*PROBLEM DETAILS*: If a line of the data below holds the string "agent", copy it.

[MATERIALS PROVIDED Boundary: Start]

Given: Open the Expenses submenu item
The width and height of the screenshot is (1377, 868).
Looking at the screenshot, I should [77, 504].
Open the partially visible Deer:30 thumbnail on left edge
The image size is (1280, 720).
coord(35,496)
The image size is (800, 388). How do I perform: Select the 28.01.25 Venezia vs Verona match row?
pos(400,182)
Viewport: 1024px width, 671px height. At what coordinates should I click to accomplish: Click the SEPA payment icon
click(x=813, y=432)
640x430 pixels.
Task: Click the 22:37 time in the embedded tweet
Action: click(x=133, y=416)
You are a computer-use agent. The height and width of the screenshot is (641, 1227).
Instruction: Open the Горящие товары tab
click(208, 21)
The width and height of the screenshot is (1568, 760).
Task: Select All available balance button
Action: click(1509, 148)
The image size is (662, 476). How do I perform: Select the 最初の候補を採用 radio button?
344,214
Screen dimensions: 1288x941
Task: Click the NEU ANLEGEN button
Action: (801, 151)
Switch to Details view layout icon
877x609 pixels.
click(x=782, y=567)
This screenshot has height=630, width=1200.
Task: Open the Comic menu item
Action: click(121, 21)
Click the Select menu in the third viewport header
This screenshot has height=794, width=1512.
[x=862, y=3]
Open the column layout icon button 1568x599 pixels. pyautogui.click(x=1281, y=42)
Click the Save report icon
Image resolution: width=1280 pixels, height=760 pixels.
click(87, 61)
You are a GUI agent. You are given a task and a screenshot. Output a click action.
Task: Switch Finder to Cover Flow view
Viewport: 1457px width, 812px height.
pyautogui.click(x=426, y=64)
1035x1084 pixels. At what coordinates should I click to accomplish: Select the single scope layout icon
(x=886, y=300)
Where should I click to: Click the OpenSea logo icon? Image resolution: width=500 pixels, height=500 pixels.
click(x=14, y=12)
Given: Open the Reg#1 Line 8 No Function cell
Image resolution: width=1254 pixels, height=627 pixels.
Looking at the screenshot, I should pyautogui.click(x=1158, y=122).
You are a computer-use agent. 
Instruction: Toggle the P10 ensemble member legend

[MATERIALS PROVIDED Boundary: End]

*SOLUTION TO THE PROBLEM*:
You are a computer-use agent. The height and width of the screenshot is (641, 1227).
You are a GUI agent. You are given a task and a screenshot. Output a click action.
You are a computer-use agent. 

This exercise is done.